## SELECTED EXCERPT

Prepare for class. Calculus is a subject that moves very quickly. You cannot always expect the teacher or professor to slow the presentation for you to keep up. You should review the course outline, know the topic of each class lecture, and do the reading from your text in advance. As you read, highlight or underline key topics. Make note of particular concepts that you do not understand. Prepare questions for class. Realize as you read that the lecture may help explain things to you. Even so, prepare some questions in case you remain confused.

Attend all classes and tutorial sessions. Calculus is a complicated subject, and you cannot expect to learn it completely on your own. In lectures, the teacher may give you added tips or hints for solving particular problem types. You may also get insights into what the teacher believes is most important for testing.

Do all homework problems. The best way to learn any subject - particularly in math - is to use it repeatedly for solving problems. Between classes, you should complete all assigned homework. If you really want to do well, seek out additional work. For example, some teachers may make a practice of assigning only the even numbered homework problems. If you really want to learn the material well, go beyond the assignment and do all the problems. Check your work carefully and look for errors before turning in your homework.

## SOURCE EXCERPT
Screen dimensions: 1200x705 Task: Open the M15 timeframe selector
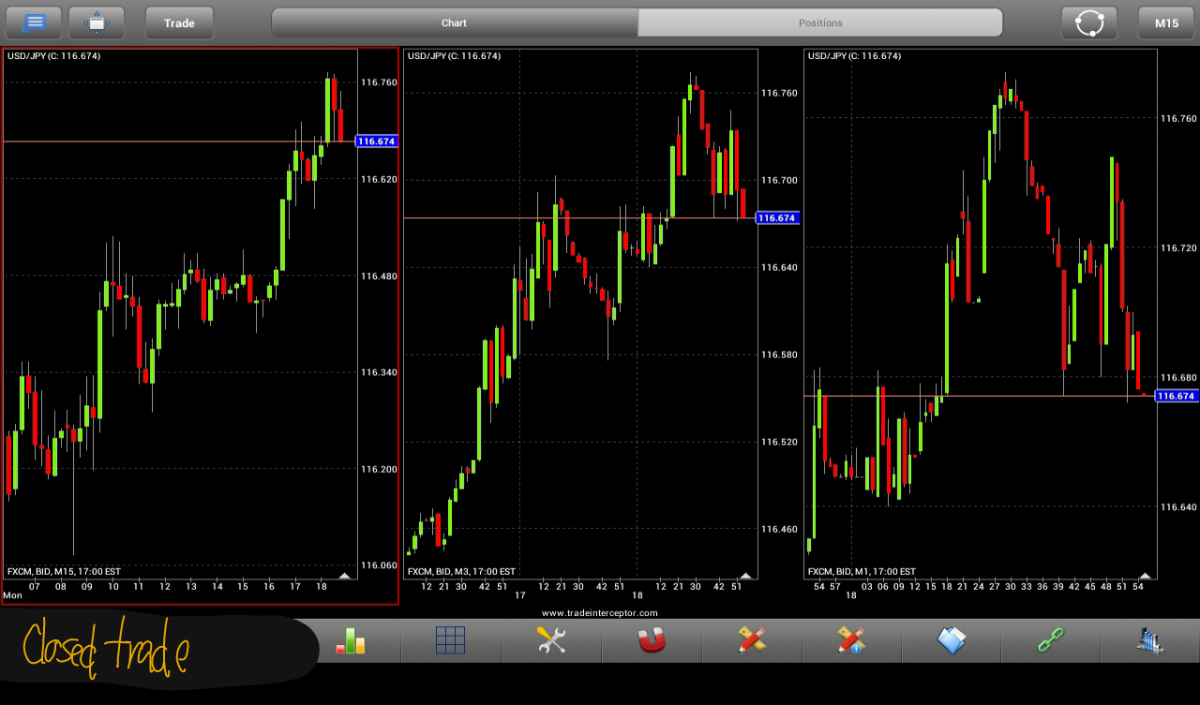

## WHAT NEEDS TO BE DONE
Duplicate the passage on studying calculus word for word, starting at "Attend all classes" and ending at "in your homework.". The listing comes from a separate source.

## SOLVED EXERCISE
Attend all classes and tutorial sessions. Calculus is a complicated subject, and you cannot expect to learn it completely on your own. In lectures, the teacher may give you added tips or hints for solving particular problem types. You may also get insights into what the teacher believes is most important for testing.

Do all homework problems. The best way to learn any subject - particularly in math - is to use it repeatedly for solving problems. Between classes, you should complete all assigned homework. If you really want to do well, seek out additional work. For example, some teachers may make a practice of assigning only the even numbered homework problems. If you really want to learn the material well, go beyond the assignment and do all the problems. Check your work carefully and look for errors before turning in your homework.